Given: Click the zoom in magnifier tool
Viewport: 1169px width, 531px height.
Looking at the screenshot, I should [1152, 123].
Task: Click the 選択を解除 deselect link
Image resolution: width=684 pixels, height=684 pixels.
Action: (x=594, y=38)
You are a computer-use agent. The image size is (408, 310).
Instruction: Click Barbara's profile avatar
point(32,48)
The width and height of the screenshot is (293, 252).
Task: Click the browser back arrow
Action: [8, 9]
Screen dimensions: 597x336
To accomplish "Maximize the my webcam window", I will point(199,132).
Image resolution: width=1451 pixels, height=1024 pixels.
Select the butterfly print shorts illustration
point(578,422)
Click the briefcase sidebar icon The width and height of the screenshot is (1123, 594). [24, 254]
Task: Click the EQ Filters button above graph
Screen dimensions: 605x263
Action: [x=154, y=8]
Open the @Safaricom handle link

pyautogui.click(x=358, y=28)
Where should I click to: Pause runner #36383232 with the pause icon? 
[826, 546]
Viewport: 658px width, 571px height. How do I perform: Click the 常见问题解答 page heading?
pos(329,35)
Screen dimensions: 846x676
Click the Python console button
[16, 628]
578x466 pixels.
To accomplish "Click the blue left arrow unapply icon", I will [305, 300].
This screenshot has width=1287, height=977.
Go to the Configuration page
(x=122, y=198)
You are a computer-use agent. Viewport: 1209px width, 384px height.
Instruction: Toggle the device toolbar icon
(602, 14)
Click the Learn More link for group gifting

^^^^^^^^^^^^^^^^

* _WHAT TO PRODUCE_: Check every line above for the word "accomplish" and copy those that have it.

* _WORKED SOLUTION_:
To accomplish "Maximize the my webcam window", I will point(199,132).
To accomplish "Click the blue left arrow unapply icon", I will [305, 300].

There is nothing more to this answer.